15. Desire for a strategic alternate of oil aside, the indications of wearing American commitment in the Middle East does not necessarily indicate lowering of its resolve in the area as the Pentagon is becoming increasingly interested in the concept of mobile offshore bases for deployment in the Persian Gulf, to ensure the U.S. military access to critical regions in the future.32 Persian Gulf and Indian Ocean areas are, therefore, likely to remain the priority of United States policy makers for the foreseeable future. Naval presence is likely to increase even further due to increased discontentment in Middle Eastern countries and declining acceptance of U.S. ground forces. This presence will have a direct bearing on the Gwadar port project, and it ought to have positive effects.

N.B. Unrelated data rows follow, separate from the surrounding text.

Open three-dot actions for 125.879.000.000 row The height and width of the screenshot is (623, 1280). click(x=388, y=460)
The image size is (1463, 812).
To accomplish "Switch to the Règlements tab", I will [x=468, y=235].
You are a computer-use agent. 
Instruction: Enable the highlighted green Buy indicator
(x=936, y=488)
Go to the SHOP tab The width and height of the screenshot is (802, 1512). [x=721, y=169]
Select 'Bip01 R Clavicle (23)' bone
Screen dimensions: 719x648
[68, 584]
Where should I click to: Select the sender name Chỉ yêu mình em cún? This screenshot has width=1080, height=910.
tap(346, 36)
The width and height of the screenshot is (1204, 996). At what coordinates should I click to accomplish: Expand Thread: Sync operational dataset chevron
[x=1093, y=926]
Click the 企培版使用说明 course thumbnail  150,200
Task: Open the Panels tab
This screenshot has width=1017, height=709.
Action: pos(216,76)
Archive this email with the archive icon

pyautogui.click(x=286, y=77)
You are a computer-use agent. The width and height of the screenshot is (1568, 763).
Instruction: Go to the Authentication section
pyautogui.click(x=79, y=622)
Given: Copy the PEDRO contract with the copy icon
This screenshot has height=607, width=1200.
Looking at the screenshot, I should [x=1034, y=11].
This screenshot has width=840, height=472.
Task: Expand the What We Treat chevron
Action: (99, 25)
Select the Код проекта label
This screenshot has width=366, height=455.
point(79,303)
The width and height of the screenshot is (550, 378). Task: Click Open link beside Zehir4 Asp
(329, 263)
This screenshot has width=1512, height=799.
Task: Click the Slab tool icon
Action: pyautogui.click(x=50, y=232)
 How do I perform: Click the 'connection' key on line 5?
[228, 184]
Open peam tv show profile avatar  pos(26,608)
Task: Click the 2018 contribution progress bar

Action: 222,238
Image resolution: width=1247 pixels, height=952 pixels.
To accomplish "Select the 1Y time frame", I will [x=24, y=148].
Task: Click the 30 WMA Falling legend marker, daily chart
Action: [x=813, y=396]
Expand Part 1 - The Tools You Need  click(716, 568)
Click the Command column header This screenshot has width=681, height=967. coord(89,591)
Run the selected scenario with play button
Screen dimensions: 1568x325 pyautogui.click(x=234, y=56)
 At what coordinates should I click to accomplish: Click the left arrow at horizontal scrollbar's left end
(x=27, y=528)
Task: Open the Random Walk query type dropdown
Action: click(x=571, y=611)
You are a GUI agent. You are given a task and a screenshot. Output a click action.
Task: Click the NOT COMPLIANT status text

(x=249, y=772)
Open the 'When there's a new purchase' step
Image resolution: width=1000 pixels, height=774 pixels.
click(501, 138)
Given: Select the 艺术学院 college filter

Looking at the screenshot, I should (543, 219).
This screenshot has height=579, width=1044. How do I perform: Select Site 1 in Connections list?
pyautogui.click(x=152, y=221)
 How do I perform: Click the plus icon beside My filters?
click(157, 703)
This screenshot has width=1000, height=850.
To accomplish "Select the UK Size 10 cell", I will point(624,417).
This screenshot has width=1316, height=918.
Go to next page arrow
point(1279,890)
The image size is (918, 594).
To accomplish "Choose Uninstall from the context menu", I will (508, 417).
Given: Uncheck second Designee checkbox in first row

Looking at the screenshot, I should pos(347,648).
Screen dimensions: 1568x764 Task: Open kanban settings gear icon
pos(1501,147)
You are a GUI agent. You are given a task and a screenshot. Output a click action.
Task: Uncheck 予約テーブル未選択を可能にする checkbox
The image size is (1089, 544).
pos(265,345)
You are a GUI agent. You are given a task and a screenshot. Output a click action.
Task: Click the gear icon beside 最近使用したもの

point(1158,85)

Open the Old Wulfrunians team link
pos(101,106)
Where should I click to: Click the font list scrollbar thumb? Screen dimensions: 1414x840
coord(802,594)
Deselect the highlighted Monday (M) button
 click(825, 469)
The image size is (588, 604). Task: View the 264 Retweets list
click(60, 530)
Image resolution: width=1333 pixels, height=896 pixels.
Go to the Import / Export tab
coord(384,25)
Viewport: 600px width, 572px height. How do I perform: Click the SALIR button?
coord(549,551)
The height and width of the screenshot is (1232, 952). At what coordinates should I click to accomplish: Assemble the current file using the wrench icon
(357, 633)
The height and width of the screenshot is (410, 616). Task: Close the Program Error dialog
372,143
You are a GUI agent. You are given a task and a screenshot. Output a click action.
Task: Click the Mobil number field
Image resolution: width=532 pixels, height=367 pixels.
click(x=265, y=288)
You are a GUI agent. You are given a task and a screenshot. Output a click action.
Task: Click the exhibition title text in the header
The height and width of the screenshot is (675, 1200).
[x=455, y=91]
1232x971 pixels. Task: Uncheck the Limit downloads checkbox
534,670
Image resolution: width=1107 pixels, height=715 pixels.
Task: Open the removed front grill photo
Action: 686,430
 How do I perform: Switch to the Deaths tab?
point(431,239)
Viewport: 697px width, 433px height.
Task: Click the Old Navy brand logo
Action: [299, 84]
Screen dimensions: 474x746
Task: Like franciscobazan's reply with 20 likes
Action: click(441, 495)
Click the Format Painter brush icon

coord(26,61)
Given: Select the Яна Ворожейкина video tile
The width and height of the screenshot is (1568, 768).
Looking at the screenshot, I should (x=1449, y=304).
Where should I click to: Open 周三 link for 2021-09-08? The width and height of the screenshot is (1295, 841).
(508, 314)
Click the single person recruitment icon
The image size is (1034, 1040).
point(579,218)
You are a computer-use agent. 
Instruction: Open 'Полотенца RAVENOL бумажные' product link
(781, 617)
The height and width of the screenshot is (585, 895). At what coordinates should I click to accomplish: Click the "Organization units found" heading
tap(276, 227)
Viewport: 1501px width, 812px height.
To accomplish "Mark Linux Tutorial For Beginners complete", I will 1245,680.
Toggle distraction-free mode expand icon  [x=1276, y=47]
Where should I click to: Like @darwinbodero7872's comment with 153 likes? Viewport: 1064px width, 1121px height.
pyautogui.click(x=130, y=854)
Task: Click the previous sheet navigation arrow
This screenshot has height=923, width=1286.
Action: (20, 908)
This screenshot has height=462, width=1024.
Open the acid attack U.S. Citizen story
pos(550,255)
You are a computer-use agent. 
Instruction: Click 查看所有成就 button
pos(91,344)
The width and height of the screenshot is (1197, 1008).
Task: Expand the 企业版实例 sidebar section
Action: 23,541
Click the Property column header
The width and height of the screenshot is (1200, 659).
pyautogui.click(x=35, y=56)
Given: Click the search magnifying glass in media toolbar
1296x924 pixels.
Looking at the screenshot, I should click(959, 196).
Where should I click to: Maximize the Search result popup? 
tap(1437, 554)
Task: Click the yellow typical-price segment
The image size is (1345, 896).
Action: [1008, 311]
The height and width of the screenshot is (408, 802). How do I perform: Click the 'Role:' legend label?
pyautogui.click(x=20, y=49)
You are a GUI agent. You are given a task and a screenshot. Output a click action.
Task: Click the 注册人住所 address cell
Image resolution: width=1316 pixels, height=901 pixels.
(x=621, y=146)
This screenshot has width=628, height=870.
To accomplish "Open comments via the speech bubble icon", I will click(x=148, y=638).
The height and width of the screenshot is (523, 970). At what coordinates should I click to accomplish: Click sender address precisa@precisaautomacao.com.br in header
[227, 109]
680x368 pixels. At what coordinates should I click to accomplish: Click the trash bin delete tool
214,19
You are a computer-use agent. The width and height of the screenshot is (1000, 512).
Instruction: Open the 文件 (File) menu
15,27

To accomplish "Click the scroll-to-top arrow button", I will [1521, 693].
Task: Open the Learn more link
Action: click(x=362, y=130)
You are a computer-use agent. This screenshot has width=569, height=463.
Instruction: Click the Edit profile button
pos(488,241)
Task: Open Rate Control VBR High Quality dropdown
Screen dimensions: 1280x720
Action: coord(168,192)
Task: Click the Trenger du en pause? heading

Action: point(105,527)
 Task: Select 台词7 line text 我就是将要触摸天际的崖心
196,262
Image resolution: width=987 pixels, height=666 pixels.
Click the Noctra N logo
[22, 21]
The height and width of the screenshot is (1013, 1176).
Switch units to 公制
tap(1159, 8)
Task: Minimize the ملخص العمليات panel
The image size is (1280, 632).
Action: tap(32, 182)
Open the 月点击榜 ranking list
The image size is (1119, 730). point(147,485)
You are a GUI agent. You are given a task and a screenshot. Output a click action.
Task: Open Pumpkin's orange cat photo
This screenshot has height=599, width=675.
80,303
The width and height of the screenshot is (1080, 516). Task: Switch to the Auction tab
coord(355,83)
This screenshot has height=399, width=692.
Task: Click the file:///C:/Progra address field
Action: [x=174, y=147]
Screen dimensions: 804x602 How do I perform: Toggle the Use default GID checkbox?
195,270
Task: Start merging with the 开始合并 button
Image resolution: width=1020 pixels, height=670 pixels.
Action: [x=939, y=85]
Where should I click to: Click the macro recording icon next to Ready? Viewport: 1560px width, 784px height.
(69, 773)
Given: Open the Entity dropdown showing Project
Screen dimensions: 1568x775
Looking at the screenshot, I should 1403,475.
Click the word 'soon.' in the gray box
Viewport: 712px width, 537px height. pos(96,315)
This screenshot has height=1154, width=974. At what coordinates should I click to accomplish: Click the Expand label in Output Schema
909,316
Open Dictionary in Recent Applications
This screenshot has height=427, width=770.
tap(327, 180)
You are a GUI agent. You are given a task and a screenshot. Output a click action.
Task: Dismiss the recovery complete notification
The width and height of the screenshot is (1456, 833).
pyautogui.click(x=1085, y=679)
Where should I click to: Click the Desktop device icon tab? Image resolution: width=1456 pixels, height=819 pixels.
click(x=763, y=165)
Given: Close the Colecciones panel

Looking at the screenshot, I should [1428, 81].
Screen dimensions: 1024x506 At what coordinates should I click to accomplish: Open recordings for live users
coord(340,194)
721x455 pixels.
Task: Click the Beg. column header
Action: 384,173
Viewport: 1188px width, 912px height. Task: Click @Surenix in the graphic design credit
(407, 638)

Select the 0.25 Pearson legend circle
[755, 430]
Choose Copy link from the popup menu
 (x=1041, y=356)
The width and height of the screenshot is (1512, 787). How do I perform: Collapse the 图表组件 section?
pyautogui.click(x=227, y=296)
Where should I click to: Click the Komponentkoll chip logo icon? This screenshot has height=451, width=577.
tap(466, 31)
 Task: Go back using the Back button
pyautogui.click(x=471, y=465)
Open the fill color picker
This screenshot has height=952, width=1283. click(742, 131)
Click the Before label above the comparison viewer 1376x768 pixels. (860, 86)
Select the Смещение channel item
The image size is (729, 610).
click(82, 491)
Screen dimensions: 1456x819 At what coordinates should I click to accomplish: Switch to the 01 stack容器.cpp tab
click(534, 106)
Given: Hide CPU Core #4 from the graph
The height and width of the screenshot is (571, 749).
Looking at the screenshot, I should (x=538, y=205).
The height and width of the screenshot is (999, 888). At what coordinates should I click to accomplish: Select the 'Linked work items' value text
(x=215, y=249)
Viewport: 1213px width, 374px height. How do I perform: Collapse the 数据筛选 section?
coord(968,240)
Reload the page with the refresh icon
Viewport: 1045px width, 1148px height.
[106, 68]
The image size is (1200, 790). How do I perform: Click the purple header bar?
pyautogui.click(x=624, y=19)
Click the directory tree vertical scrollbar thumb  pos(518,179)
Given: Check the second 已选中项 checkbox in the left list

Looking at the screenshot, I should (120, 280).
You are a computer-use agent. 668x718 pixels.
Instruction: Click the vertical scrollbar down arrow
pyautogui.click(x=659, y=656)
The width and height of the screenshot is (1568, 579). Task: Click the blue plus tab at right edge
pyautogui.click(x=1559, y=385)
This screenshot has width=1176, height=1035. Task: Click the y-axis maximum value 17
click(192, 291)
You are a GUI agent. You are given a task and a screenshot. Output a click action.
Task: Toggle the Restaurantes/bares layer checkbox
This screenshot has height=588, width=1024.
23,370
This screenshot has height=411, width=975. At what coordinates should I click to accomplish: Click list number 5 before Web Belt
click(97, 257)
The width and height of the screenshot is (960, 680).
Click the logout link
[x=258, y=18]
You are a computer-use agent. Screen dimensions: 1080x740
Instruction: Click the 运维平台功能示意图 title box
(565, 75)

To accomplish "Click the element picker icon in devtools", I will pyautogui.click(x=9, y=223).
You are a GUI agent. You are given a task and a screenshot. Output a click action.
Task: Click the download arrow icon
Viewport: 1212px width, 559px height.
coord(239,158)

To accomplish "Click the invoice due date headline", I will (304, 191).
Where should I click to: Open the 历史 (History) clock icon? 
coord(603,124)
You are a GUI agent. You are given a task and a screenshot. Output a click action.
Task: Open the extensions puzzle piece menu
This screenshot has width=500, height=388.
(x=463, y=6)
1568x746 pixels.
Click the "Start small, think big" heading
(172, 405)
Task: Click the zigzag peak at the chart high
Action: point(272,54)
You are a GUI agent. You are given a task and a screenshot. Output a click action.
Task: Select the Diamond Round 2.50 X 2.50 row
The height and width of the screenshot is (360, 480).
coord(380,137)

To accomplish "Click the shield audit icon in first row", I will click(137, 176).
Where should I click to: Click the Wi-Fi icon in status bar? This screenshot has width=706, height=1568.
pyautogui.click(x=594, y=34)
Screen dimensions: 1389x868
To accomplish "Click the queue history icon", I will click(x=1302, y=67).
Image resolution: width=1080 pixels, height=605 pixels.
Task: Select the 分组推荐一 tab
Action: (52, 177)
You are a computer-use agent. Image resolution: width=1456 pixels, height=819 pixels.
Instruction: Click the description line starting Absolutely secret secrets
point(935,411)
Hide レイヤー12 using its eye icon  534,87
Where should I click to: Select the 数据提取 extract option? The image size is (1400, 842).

16. In the same context, one would not rule out the United States’ desire to have military basing rights at the Gwadar port, as there are abundant occasions of extending such facilities by Islamabad. This would, however, surely trigger uproar in Chinese circles and Pakistan’s time tested entente cordiale and strategic partnership could be put to an extreme test. Additionally, such an eventuality will put Pakistan in very odd situation vis-à- vis Middle Eastern countries. Chinese probable response to such a request will be discussed in subsequent paragraphs under the heading of Chinese interest in the area.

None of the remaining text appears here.